Objective. Pulse oximetry is a non-invasive optical technique used to measure arterial oxygen saturation (SpO2) in a variety of clinical settings and scenarios. Despite being one the most significant technological advances in health monitoring over the last few decades, there have been reports on its various limitations. Recently due to the Covid-19 pandemic, questions about pulse oximeter technology and its accuracy when used in people with different skin pigmentation have resurfaced, and are to be addressed.Approach. This review presents an introduction to the technique of pulse oximetry including its basic principle of operation, technology, and limitations, with a more in depth focus on skin pigmentation. Relevant literature relating to the performance and accuracy of pulse oximeters in populations with different skin pigmentation are evaluated.Main Results. The majority of the evidence suggests that the accuracy of pulse oximetry differs in subjects of different skin pigmentations to a level that requires particular attention, with decreased accuracy in patients with dark skin.Significance. Some recommendations, both from the literature and contributions from the authors, suggest how future work could address these inaccuracies to potentially improve clinical outcomes. These include the objective quantification of skin pigmentation to replace currently used qualitative methods, and computational modelling for predicting calibration algorithms based on skin colour.
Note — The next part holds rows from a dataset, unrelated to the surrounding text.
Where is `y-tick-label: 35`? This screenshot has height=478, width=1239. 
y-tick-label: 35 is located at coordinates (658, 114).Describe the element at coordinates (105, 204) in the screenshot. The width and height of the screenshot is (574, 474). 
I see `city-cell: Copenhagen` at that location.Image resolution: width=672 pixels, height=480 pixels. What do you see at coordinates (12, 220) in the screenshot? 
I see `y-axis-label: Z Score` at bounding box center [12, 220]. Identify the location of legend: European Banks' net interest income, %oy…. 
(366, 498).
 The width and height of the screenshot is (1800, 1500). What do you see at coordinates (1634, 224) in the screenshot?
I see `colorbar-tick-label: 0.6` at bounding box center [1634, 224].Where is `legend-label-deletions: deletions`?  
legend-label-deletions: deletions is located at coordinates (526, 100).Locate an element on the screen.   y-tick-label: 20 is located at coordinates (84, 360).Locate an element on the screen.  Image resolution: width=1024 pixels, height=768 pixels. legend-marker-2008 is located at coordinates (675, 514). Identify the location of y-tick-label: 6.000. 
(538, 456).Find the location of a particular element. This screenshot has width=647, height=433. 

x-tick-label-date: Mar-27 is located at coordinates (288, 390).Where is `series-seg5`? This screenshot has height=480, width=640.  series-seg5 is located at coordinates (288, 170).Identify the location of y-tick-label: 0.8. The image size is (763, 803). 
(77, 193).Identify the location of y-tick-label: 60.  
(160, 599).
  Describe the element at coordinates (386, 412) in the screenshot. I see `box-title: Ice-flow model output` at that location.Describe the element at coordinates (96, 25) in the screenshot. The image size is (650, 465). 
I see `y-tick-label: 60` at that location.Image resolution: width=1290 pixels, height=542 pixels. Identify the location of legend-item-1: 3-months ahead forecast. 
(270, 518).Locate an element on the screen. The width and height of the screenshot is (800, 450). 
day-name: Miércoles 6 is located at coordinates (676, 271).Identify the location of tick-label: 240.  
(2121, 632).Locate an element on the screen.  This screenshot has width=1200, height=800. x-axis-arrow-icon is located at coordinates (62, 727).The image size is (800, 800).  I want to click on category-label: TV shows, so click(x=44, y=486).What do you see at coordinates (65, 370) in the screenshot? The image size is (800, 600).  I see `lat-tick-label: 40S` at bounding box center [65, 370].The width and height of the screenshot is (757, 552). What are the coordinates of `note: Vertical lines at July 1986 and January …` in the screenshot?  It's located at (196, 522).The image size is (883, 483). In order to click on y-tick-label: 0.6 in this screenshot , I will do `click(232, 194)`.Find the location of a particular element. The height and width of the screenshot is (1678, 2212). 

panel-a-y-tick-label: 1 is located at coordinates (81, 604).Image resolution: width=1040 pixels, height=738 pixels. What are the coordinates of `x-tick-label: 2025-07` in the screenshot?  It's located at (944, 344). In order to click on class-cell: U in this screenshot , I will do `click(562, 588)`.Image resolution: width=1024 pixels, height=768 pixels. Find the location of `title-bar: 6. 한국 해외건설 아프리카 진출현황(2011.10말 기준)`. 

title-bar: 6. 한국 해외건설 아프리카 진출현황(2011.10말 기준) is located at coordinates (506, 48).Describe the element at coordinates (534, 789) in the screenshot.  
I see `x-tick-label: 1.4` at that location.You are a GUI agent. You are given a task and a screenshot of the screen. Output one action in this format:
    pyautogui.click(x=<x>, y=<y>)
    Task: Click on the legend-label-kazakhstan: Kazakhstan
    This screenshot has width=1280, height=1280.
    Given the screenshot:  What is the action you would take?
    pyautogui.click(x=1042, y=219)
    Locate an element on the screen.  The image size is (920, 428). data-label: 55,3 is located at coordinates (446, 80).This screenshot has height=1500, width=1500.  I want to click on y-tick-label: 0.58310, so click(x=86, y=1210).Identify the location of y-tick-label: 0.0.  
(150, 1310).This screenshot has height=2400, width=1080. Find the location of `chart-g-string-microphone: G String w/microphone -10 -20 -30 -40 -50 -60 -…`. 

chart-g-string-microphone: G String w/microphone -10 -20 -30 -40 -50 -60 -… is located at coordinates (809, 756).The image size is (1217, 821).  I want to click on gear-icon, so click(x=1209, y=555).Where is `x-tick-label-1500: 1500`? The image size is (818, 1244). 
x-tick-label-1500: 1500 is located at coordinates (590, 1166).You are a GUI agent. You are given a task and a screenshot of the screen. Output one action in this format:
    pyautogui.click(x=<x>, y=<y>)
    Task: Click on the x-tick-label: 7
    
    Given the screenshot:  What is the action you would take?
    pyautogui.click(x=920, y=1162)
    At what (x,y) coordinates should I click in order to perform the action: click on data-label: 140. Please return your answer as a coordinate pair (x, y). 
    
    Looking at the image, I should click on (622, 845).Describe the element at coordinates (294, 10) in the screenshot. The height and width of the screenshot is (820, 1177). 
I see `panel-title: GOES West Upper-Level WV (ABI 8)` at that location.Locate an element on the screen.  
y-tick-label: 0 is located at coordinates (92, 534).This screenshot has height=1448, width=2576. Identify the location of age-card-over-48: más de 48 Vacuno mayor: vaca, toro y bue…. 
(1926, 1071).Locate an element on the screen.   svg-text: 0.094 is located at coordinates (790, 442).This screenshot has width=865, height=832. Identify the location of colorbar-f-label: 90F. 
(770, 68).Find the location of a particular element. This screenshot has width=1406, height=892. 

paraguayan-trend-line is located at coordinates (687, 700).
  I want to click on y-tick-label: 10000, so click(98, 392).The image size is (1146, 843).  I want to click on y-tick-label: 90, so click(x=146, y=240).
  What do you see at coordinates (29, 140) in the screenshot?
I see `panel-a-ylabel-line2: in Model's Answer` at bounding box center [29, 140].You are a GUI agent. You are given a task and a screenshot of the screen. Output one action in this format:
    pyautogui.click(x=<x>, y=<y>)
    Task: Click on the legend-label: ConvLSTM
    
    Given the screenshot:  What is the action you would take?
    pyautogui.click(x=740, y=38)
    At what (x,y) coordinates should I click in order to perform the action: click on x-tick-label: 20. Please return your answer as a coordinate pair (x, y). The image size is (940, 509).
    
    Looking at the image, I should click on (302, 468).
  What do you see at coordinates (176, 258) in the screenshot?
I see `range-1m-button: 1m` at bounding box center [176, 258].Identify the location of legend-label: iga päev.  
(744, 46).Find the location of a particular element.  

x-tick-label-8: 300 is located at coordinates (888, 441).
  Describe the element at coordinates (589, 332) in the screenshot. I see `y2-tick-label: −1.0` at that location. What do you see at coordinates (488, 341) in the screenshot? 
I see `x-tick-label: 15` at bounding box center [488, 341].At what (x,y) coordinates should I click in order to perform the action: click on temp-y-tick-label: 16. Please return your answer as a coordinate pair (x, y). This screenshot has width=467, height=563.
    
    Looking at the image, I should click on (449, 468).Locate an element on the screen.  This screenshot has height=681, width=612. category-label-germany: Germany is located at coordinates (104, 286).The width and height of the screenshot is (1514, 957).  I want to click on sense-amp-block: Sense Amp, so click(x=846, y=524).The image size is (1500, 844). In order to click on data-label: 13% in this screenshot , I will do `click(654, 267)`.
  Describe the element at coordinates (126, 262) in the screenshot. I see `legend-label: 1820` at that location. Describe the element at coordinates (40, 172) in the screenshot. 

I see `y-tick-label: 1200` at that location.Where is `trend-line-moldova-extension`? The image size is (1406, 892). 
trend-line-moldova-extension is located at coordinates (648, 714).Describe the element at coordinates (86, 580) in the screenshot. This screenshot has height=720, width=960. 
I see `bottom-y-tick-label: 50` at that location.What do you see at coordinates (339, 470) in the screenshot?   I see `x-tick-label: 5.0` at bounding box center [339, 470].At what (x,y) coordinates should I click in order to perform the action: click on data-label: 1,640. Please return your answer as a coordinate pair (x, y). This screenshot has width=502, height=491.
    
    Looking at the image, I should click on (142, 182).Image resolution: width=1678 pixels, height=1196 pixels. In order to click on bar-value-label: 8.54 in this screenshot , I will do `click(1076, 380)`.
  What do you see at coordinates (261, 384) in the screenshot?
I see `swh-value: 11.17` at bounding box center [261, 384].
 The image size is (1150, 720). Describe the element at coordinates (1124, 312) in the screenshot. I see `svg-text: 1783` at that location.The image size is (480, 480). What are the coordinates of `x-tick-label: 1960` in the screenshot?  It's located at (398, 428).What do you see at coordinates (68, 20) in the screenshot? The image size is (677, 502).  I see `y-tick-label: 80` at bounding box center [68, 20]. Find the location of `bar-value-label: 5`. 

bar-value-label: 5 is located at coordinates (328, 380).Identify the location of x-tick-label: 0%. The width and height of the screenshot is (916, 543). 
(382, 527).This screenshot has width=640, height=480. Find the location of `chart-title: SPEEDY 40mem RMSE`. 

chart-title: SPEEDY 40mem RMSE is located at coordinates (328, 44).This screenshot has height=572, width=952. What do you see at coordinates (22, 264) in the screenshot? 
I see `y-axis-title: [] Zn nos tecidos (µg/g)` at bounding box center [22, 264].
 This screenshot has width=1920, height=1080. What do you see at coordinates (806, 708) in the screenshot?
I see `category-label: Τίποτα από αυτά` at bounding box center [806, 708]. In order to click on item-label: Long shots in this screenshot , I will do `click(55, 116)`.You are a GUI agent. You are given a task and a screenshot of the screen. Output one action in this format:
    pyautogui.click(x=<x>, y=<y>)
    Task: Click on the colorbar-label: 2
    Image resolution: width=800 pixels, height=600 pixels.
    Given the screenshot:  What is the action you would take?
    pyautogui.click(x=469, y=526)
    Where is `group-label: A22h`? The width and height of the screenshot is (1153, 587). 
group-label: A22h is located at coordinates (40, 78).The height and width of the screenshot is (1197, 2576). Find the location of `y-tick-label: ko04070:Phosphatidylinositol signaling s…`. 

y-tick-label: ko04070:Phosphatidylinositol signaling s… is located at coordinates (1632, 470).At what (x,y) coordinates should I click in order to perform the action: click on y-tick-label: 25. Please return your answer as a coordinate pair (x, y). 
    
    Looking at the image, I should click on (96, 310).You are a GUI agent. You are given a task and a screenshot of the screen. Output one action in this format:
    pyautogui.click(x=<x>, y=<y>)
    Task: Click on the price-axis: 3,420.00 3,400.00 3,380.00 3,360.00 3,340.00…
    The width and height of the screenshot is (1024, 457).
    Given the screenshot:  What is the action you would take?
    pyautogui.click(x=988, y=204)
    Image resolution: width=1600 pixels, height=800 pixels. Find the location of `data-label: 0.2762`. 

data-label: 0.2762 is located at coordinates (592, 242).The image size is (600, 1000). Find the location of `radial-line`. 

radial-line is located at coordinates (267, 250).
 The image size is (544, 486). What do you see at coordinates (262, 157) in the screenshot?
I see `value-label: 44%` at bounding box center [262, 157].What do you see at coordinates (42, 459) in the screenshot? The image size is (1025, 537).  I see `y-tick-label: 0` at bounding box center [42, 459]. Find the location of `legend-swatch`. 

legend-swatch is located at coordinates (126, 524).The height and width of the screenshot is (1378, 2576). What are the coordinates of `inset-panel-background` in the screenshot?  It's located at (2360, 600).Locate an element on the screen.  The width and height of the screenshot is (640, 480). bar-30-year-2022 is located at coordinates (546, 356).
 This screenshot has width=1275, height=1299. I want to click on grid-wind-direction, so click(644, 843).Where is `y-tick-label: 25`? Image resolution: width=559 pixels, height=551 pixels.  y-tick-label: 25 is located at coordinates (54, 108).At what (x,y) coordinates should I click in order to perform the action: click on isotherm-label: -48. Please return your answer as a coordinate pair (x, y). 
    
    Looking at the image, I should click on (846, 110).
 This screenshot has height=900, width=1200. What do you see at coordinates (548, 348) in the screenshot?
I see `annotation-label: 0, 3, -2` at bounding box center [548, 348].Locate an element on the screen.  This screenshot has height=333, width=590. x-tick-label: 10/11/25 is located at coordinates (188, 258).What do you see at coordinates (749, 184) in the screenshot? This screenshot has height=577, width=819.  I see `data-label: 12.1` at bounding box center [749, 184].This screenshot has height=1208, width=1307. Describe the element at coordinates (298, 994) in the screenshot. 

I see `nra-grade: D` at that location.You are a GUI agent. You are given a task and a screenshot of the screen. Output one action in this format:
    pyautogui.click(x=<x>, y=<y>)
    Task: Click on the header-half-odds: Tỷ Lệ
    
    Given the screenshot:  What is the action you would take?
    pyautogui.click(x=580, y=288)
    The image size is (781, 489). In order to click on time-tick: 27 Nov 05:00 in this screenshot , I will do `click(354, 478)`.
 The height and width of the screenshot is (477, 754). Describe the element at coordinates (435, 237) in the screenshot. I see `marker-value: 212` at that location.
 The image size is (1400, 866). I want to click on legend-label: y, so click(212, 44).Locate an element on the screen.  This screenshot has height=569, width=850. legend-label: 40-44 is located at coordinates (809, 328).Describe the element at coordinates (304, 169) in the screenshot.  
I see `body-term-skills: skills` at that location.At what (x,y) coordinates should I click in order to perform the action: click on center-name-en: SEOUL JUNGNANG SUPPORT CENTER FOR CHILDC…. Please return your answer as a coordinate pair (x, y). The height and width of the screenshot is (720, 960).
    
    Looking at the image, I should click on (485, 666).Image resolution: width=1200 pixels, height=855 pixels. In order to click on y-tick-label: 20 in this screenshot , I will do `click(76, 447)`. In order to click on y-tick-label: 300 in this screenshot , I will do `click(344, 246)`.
Monte Carlo Simulation of the Effect of Human Skin Melanin in Light-Tissue Interactions.

Recent reports have highlighted the potential challenges skin pigmentation can have in the accurate estimation of arterial oxygen saturation when using a pulse oximeter. Pulse oximeters work on the principle of photoplethysmography (PPG), an optical technique used for the assessment of volumetric changes in vascular tissue. The primary aim of this research is to investigate the effect of melanin on tissue when utilising the technique of PPG. To address this, a Monte Carlo (MC) light-tissue interaction model is presented to explore the behaviour of melanin in the visible range in the epidermis. A key novelty in this paper is the ability to model the Modified Beer Lambert Law (MBLL) through a fully functional three-dimensional (3D) model in reflective optical geometry. Maximum photon penetration depth was achieved by red light, however limited bio-optical information was retrieved by moderately and darkly pigmented skin at source-detector separations of less than 3 mm. The current MC model can be modified to provide a more realistic representation of absorption and scattering processes in skin.